If you're already familiar with all the parameters on your EQ, feel free to skip to the next page.
On Logic's Linear Phase EQ there are buttons at the top with a little symbol in each. These buttons activate, or deactivate that band of frequencies. The symbol illustrates the shape in which the EQ cuts or boosts. They are fairly self-explanatory, the way the symbol looks is a reflection of how it will look on the EQ when you adjust that particular band.
This video demonstrates the controls on Logics Linear Phase EQ and follows the explanation written beneath.
The first symbol is known as a 'low cut'. This band cuts everything below the chosen frequency. For this band, the Q will adjust the shape and gradient of the cut. Unlike most of the other bands, this first adjuster has a 'slope' as opposed to 'gain'. This is measured in decibels per octave and will also adjust the shape and gradient of the cut. Taking Q up past 1 starts to create a lift at the selected frequency. Adjustment of the slope can give you a long drawn out curve, or a steep drop.
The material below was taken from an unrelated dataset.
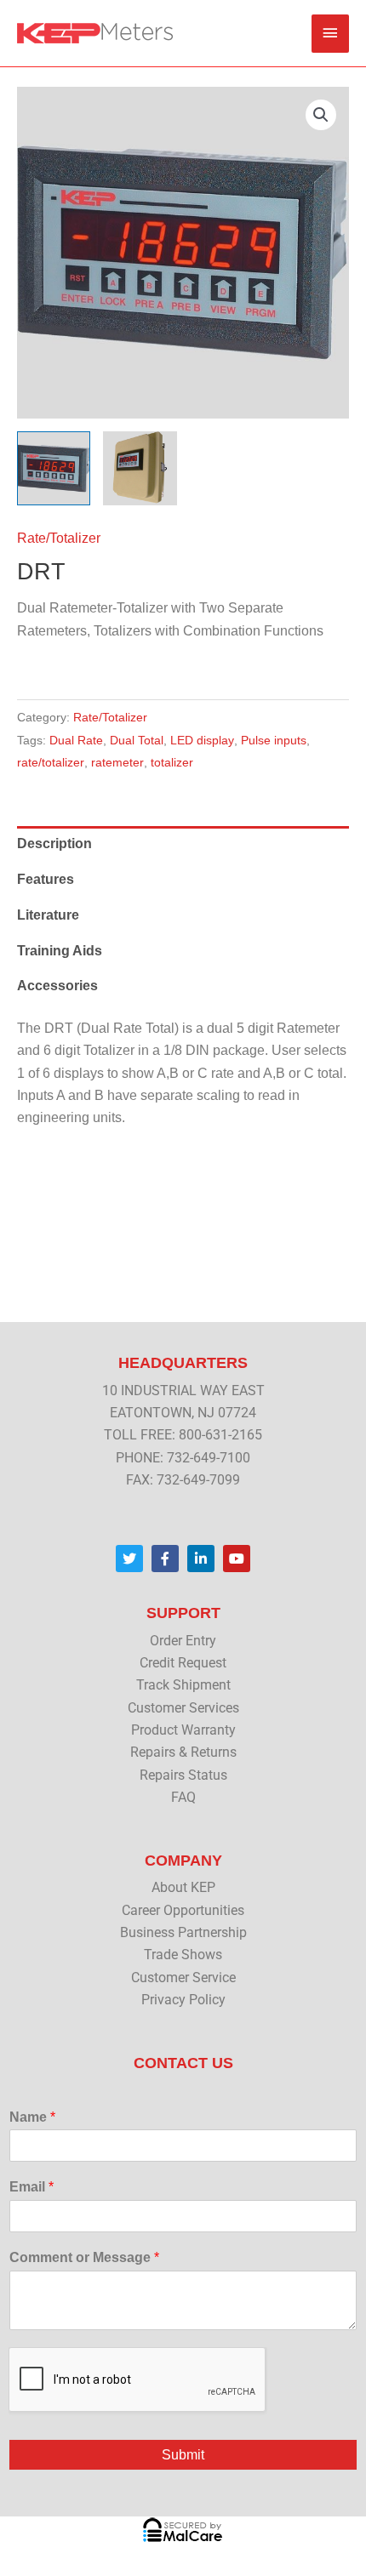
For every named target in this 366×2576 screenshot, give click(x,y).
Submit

The next symbol is known as a 'shelf'. Again, the way it looks is a reflection on how the EQ will look when using this control. The gain adjuster on this one will create a slope leading to a shelf like shape at the selected frequency which will extend down to the bottom of the spectrum, or until it is affected by another band. Like the first band (low cut), the Q will give you a change in the gradient and shape of the slope.
The next group of symbols are known as contours (sometimes referred to as 'bell'). You may agree they are simpler in the way they work. The gain boosts or attenuates the frequency selected in that band. The Q adjusts the width of the band. A low Q setting will equal a wide band width.
Toward the end you'll find another shelf, and then a 'high cut'. They are precisely the same as the first two, only they are facing the opposite way. The high cut will attenuate everything above the chosen frequency. The gradient and shape are dependent on the slope and Q settings.